Dynamics of Ideal Fluid on a Sphere

This chapter deals with an ideal and unforced fluid on a sphere. The motion of is described by the vorticity equation which takes into account such important dynamic processes as the nonlinear interaction, dispersion, and sphere rotation. The four groups of solutions to this equation are known up to now, namely the classical infinitely differentiable solutions (Legendre-polynomial flows and Rossby–Haurwitz waves) and weak solutions (modons and Wu–Verkley waves). The solutions satisfy infinite number of integral conservation laws.

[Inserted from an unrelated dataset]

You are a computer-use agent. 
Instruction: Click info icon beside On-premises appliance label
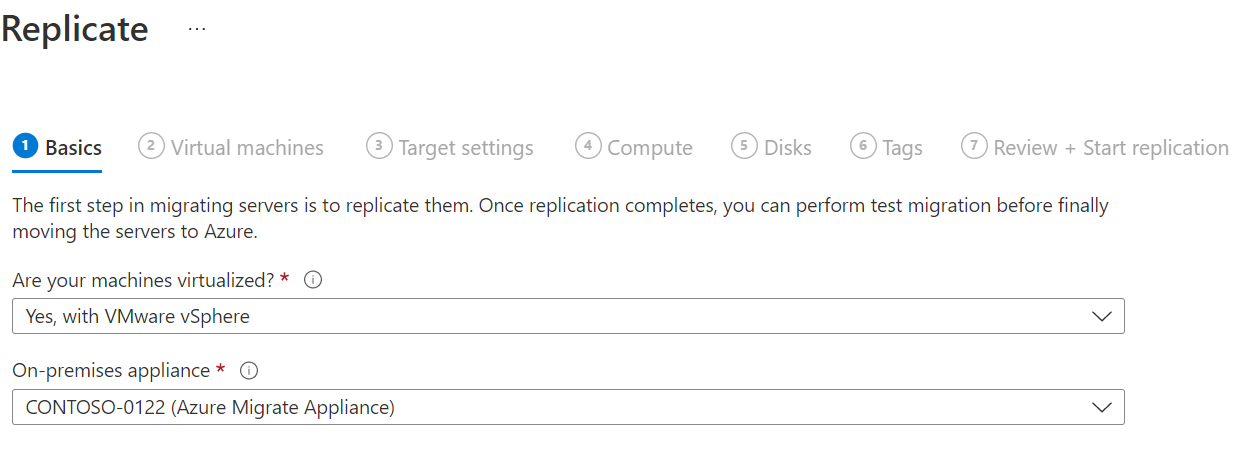tap(250, 371)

Due to its relative simplicity, the model of an ideal fluid is a very convenient object for the application of mathematical methods in the study of nonlinear fluid dynamics (nonlinear interaction of waves and turbulence, construction of exact solutions and their stability, etc.). The chapter is mainly devoted to the study of exact wave solutions of the vorticity equation and the dynamics of perturbations of such solutions. In Sect. 4.1, the main conservation laws of inviscid fluid dynamics are considered, and Fjörtoft theorem that estimates the transfer of energy to small scales is given. The main properties of the triad interaction coefficients K βαγ describing the nonlinear interaction of three spherical harmonics are presented in Sect. 4.2, and in Sect. 4.3, a recurrence relation for calculating these coefficients is derived for the particular case when β = (0, j) and j is a natural number. This recurrence formula will be used in Sect. 7.4 to analyze the structure of stability matrix and the stable manifold of the basic flow in the form of a single Legendre polynomial. A theorem by Szeptycki on the existence and uniqueness of a weak solution is given in Sect. 4.4. The well-known class of infinitely differentiable wave solutions by Thompson which include all the Rossby–Haurwitz waves is described in Sect. 4.5. One more class of BVE solutions representing a set of modons on a sphere is considered in Sect. 4.6. In contrast to smooth Rossby–Haurwitz waves, the stream function of modons has continuous derivatives on a sphere only up to the second order. In Sect. 4.7, the distance between different BVE solutions is estimated in the norms related with the energy and/or enstrophy. In Chaps. 5 and 6 , these estimates are used to prove the Liapunov instability of non-zonal Rossby–Haurwitz waves and dipole modons. Section 4.8 contains auxiliary information related to the Euler angles.